Abstract
Novel flash-based, crash-tolerant, non-volatile memory (NVM) such as Intel's Optane DC memory brings about new and exciting use-case scenarios for both traditional and embedded computing systems involving Field-Programmable Gate Arrays (FPGA). However, NVMs cannot be proper replacement for existing DDR memory modules due to low write endurance and are more well-suited for a hybrid NVM + Volatile memory system. They are also well-known to be vulnerable to different memory-based adversaries that demand the use of a robust authentication method such as Bonsai Merkle Tree. However, typical update process of a BMT (eager update) requires updating the entire update chain frequently, affecting run-time performance even for the data that is not persistence-critical. The latest intermittent BMT update techniques can help provide better real-time throughput, but they lack crash-consistency.

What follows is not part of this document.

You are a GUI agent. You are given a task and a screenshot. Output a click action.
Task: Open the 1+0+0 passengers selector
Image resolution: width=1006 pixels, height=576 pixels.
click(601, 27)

A heterogeneous memory-based system would, therefore, greatly benefit from an authentication mechanism that can change its update method on-the-fly. Hence we propose a modular, unified and adaptable hardware-based BMT framework called Opportunistic Merkle tree (OMT). OMT combines two BMT with different update methods and streamlines the BMT read with a common datapath to provide support for both recovery-critical and general data, eliminating the need for individual authentication subsystems for heterogeneous memory platforms. It also allows for a switch between the update methods based on the request type (persistent/intermittent) while considerably reducing the resource overhead compared to standalone BMT implementations. We test OMT on a heterogeneous embedded secure memory system and the setup provides 44% lower memory overhead & up to 22% faster execution in synthetic benchmarks compared to a baseline.